В январе 1894 г. в Петербурге с большим торжеством было отпраздновано 70-летие со дня рождения Стасова. Читая присылаемые ему Антокольской и Гинцбургом вырезки из газет с описанием чествования его далекого друга, Репин, рыдая от пережитого волнения, пишет И. Я. Гинцбургу:
«Вы меня приподняли вашим восторженным письмом. В нем еще всецело слышится восторг юбилея нашего дорогого учителя. Вот ведь нечаянно слово сорвалось — никто не называл Вл. Вас. учителем, а между тем он именно учитель, и по страсти, и по призванию, и по огромному умению учить. Без педантизма, как близкий друг, товарищ., он учит, не придавая даже значения своим лекциям. А сколько у него-перебывало учеников. И каких специальностей»!{359}.
«Урра! Ура! Ура! — пишет он Стасову, — как рад и счастлив, дорогой Владимир Васильевич! Какой живой и задушевный вышел ваш юбилей. По пути в Помпею с Юрием, зашли на почту. И от Суворина длинное и трудное для прочтения, но очень интересное письмо.
«Прочел «Хороша ли рознь между художниками?» Вполне согласен. А я здесь начал курить трубку, самый крепкий табак — полезно»{360}. Стремясь к скорейшему примирению, он готов даже не замечать камней, бросаемых в его огород, о которых писал Антокольской. Мало-того, он пишет в «Новое время» письмо-дифирамб Стасову.
Свои письма он с давних пор подписывал не фамилией, а только-именем: «Илья». Лишь во времена размолвок появляется фамилия. Так и сейчас, — письма Репина подписаны его фамилией.
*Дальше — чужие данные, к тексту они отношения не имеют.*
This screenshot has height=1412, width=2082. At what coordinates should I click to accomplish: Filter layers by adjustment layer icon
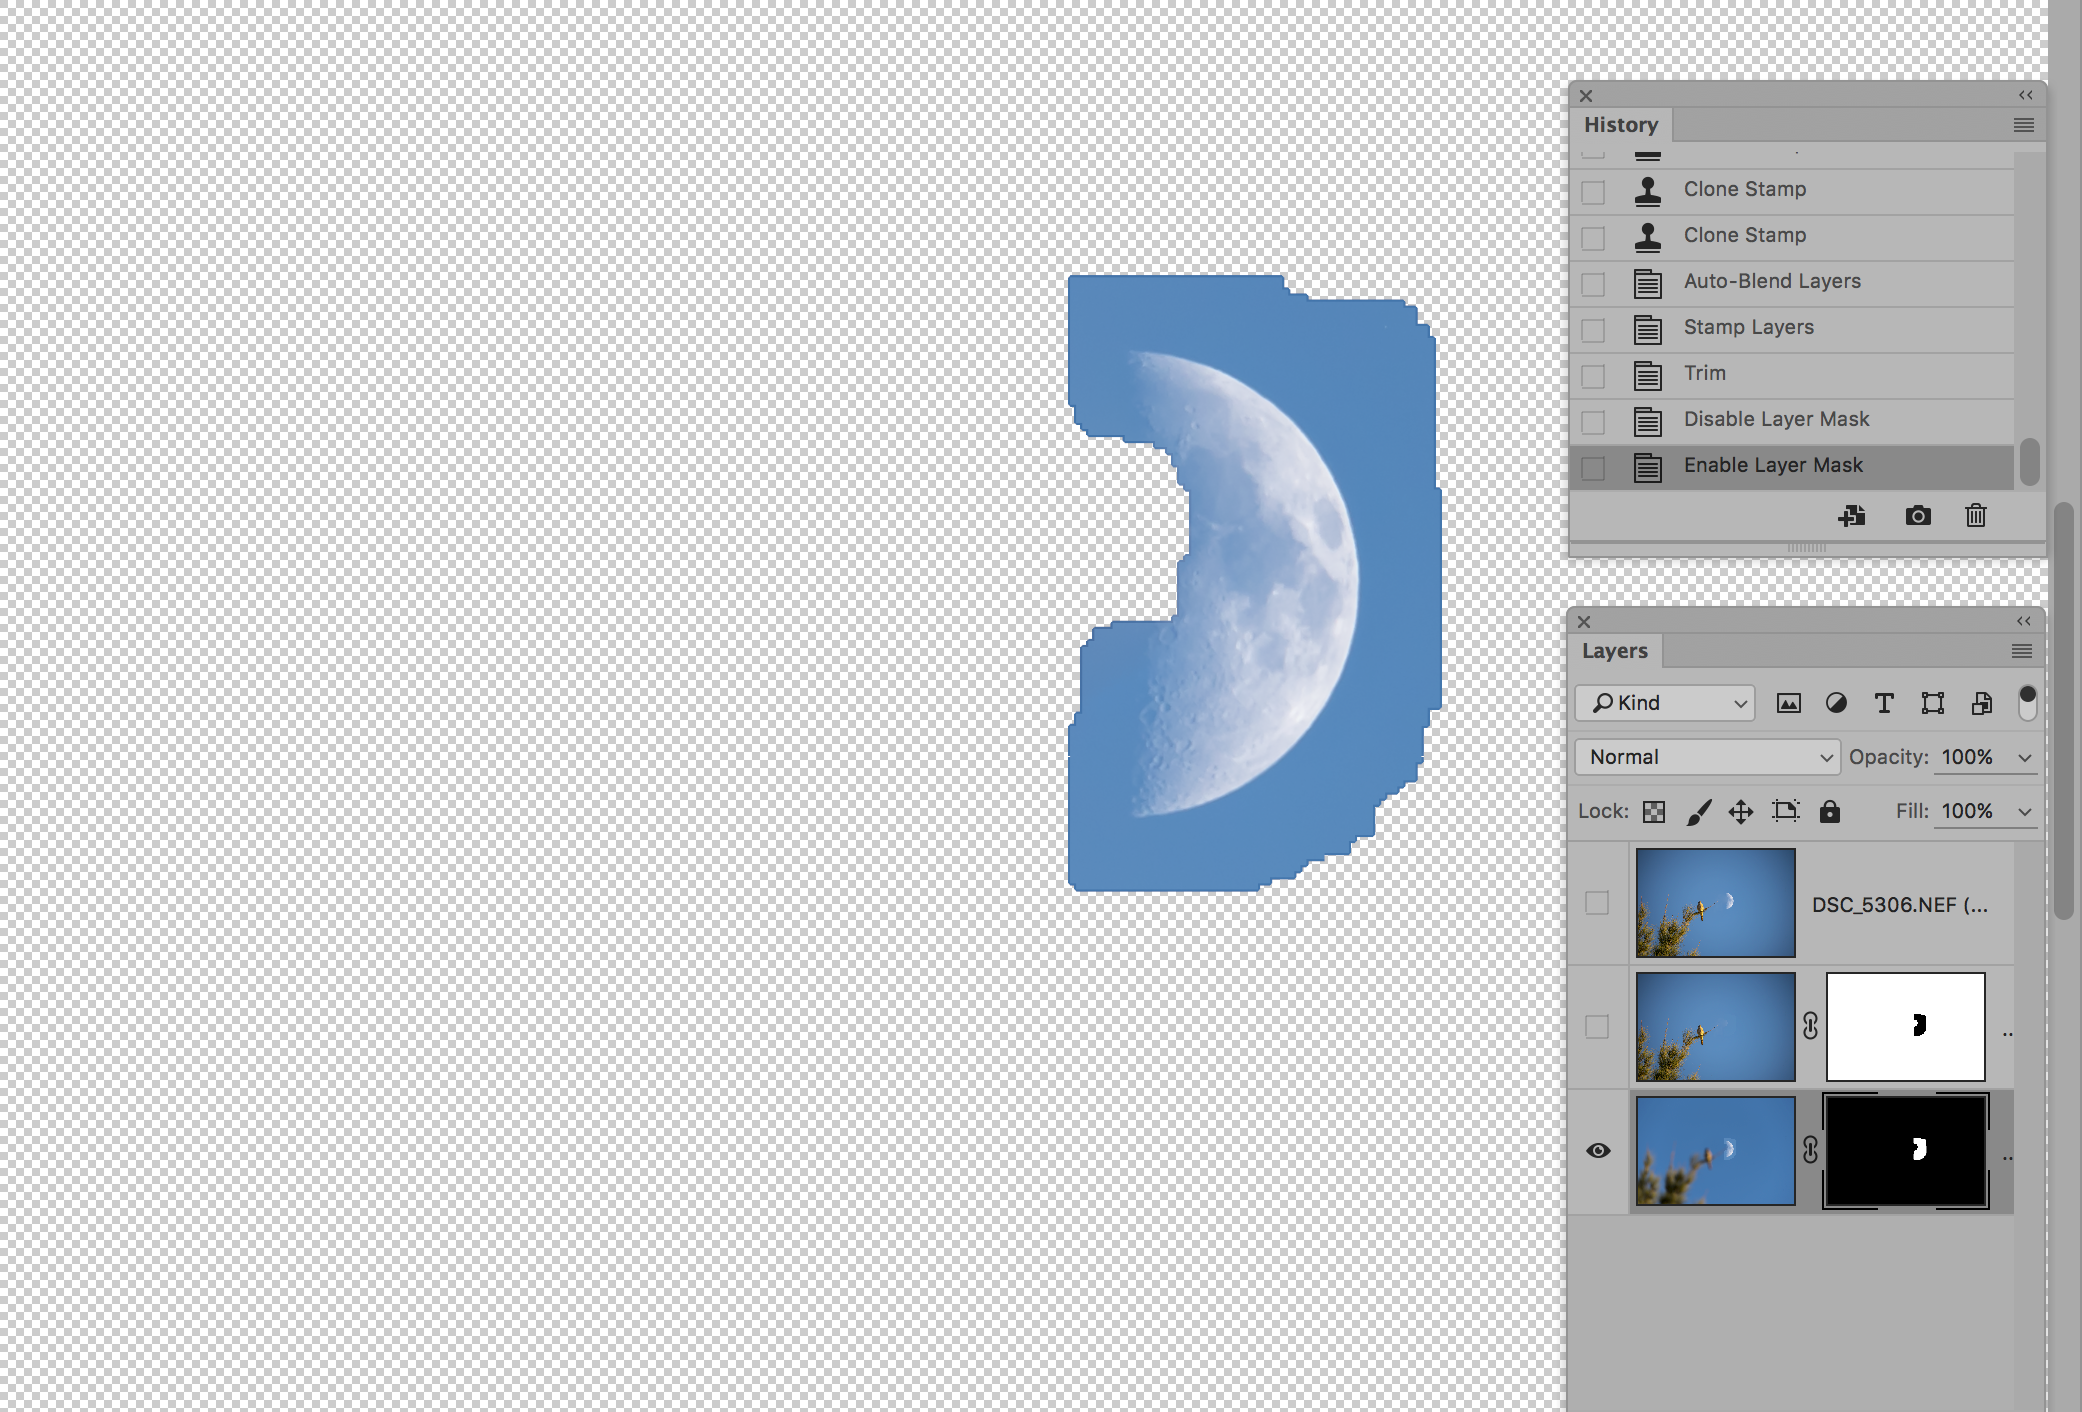click(x=1836, y=703)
Вообще настоящего примирения не состоялось, хотя Стасов и начинает воевать за Репина, выступая в «Новостях» с громовыми статьями против буренинских памфлетов в «Новом времени», высмеивавших Репина. И вот опять повод для славословия со стороны последнего:
«Слава вам, дорогой Владимир Васильевич, во веки нерушимая слава! Спасибо вам, что вы взмахнули за меня вашим богатырским копьем, растоптали эту гадину»{361}.
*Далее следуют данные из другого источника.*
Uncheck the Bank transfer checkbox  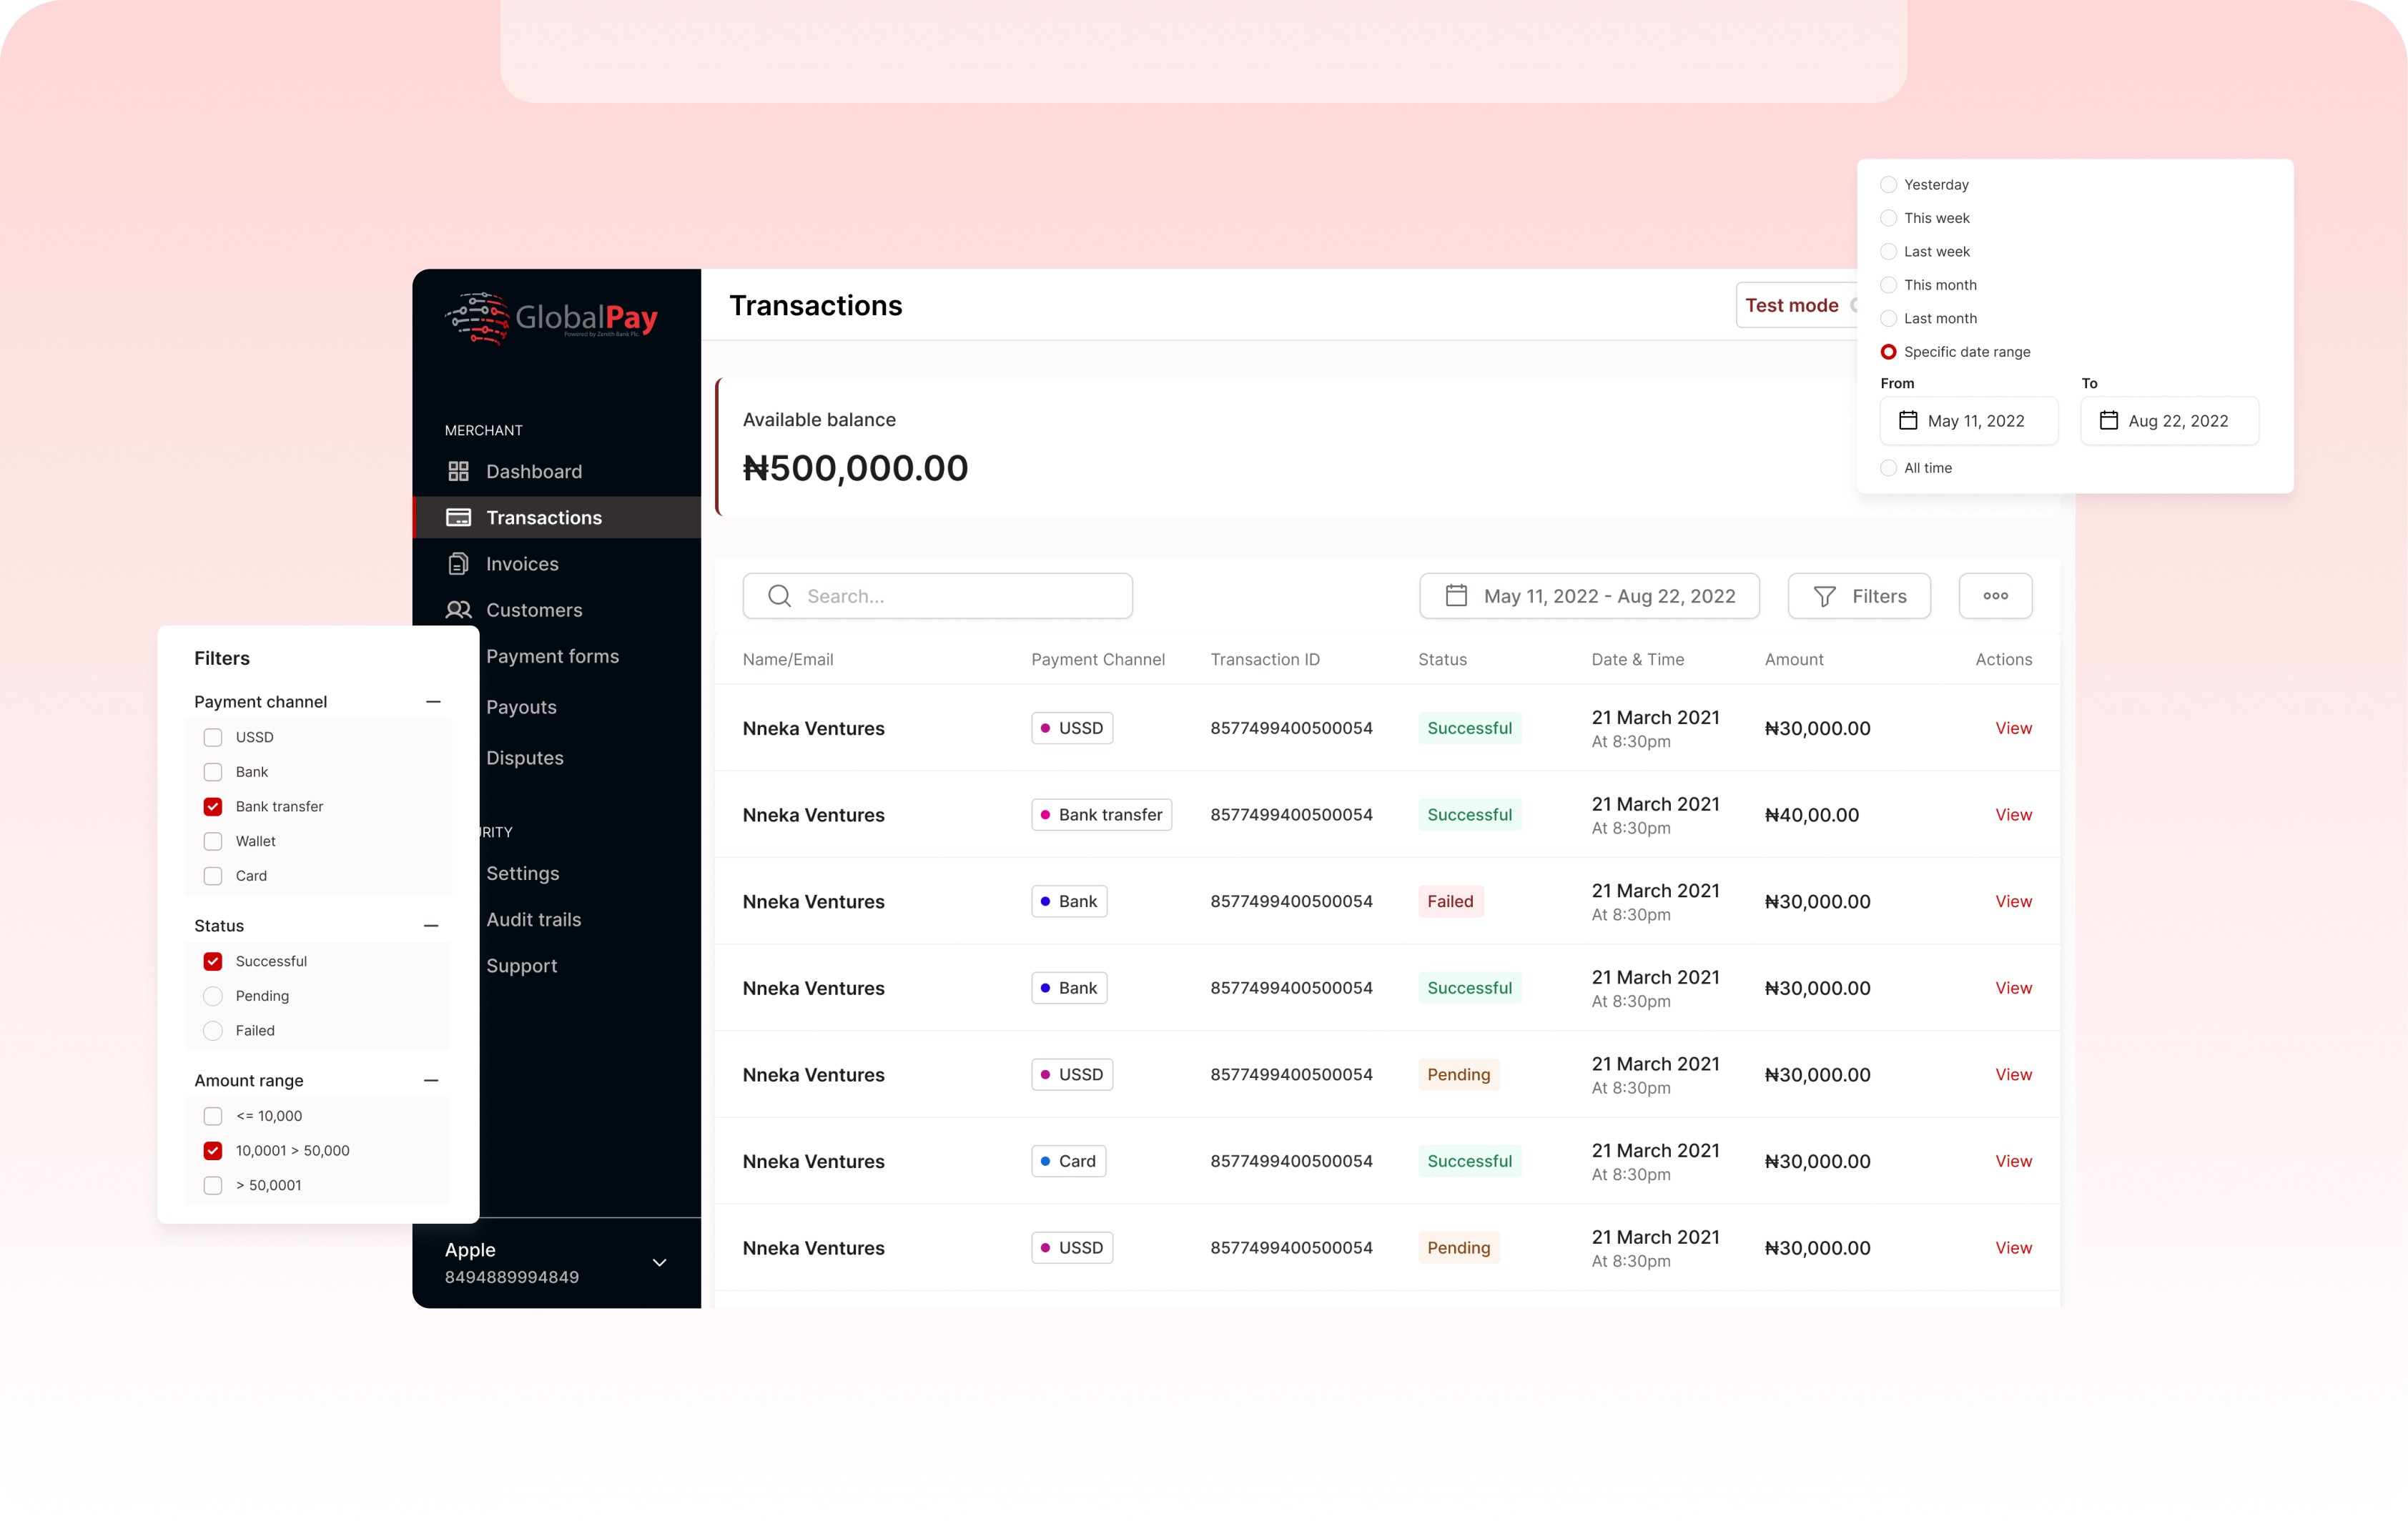click(x=213, y=806)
И как будто случайно, Репин добавляет, что отказывается писать для «Северного вестника», из редакции которого получил предложение сотрудничества. «Писания свои я совсем прекращаю. Я уже обещал поедать в «Неделю» покойному Гайдебурову»{362}.
Репин, в довольно прозрачной форме старается дать понять, что-Стасову нечего бояться повторения недоразумения из-за журнальных статей, но в то же время предупреждает об имеющих появиться в «Неделе» статьях, как уже ранее обещанных, и действительно всячески избегает в последней статье дразнить Стасова больными вопросами.
Но презиравший «нежности» Стасов все еще не мог успокоиться, пользуясь каждым случаем, чтобы вновь и вновь вернуться к старой теме несогласий. А их две: академия и потворство декадентству. Опять укоры, насмешки, жесткие уколы, несправедливые придирки.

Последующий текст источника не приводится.